What needs to be done. Only the lines from the line containing "Where should I click to: Tap" through the final line of the entries should be printed, exactly as given, with the pictures left out.

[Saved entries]

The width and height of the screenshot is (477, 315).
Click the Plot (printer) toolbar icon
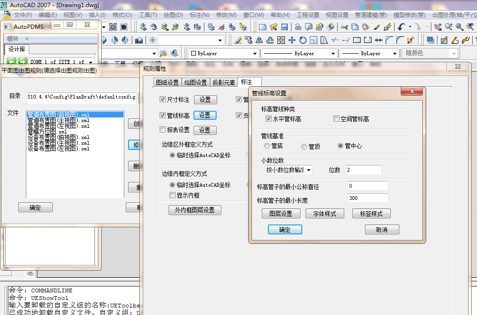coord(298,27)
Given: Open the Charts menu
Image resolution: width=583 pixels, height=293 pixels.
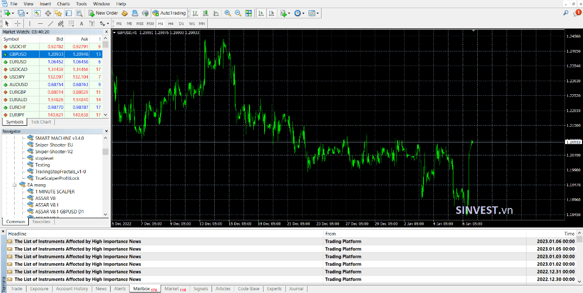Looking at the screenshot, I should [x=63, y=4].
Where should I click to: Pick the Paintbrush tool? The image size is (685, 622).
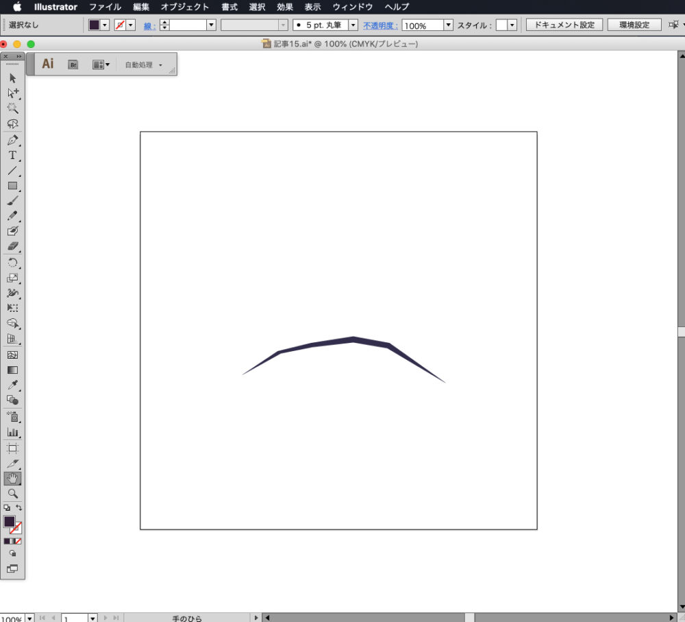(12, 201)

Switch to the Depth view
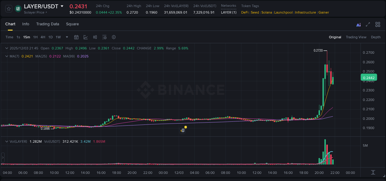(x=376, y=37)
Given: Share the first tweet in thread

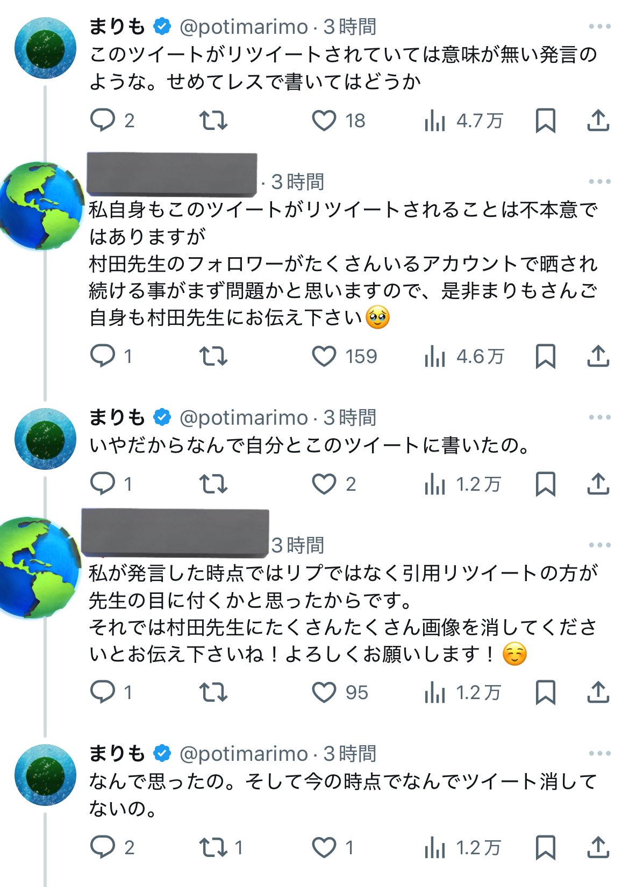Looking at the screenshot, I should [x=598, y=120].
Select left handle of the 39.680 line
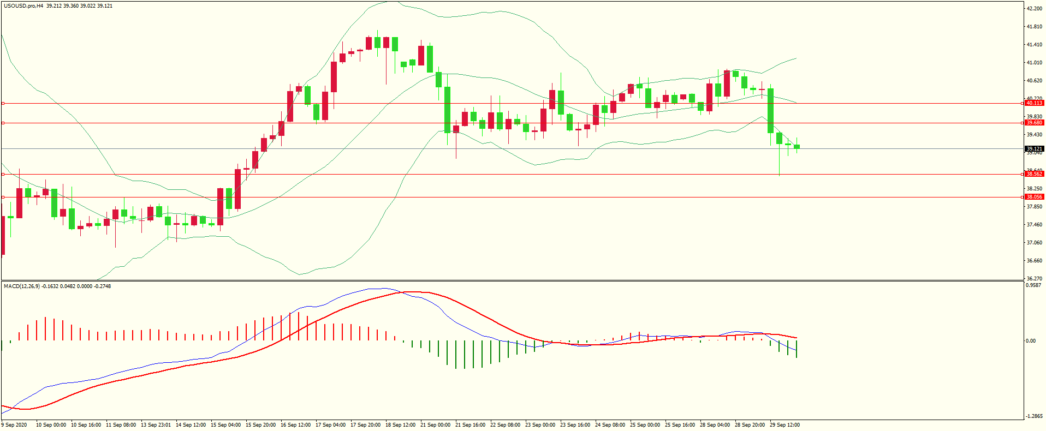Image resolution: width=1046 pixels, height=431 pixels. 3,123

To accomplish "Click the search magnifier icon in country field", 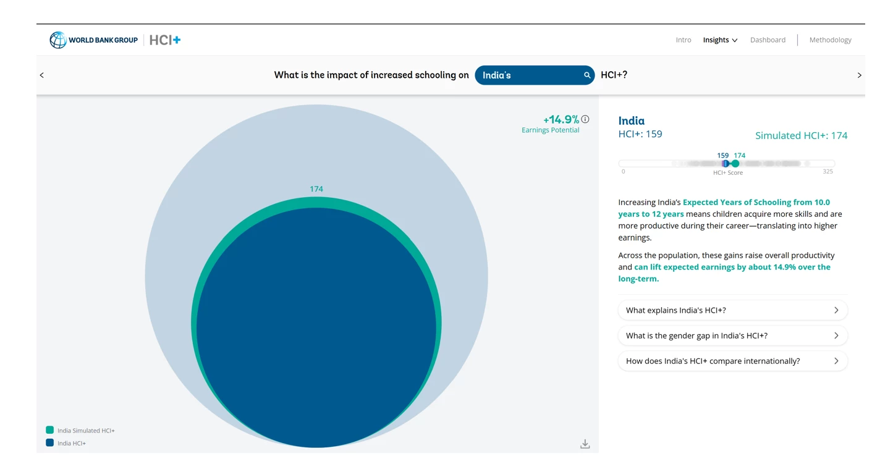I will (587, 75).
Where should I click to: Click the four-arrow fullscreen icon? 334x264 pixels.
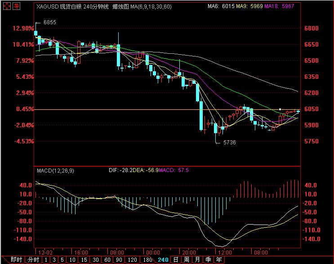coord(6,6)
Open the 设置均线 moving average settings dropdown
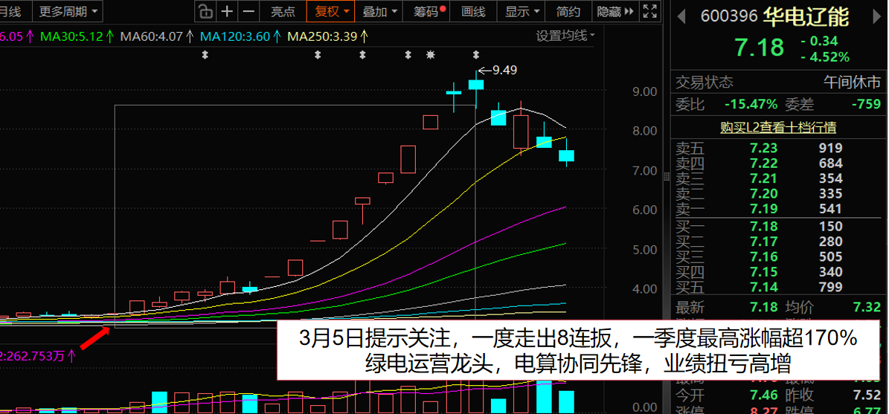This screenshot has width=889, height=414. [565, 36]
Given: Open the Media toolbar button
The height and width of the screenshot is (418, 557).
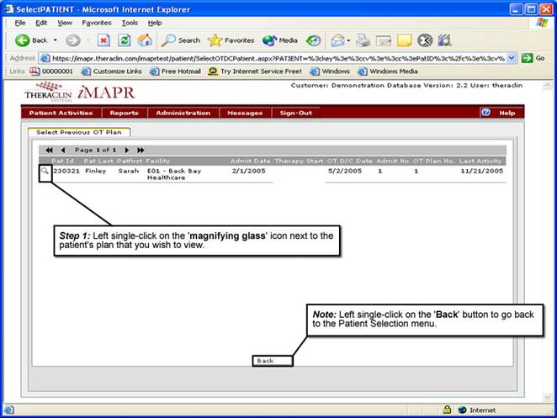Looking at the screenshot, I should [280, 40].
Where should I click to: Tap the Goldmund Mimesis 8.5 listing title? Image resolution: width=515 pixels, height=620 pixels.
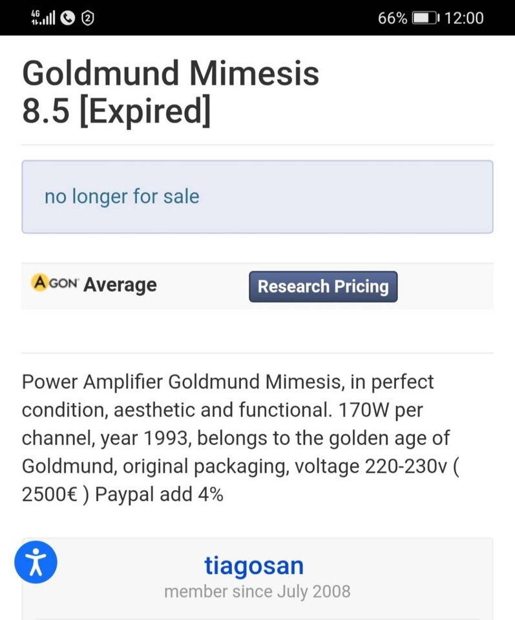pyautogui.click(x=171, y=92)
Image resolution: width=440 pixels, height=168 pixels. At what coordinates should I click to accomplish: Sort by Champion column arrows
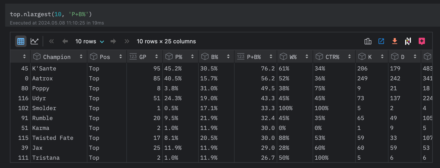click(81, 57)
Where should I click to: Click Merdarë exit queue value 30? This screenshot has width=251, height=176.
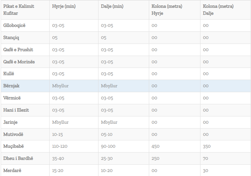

Answer.
Where should I click to: Tap the Goldmund Mimesis 8.5 listing title? Image resolution: width=515 pixels, height=620 pixels.
pyautogui.click(x=171, y=92)
Image resolution: width=440 pixels, height=168 pixels. At what coordinates should I click to accomplish: Sort by Champion column arrows
click(81, 57)
Where should I click to: Click Merdarë exit queue value 30? This screenshot has width=251, height=176.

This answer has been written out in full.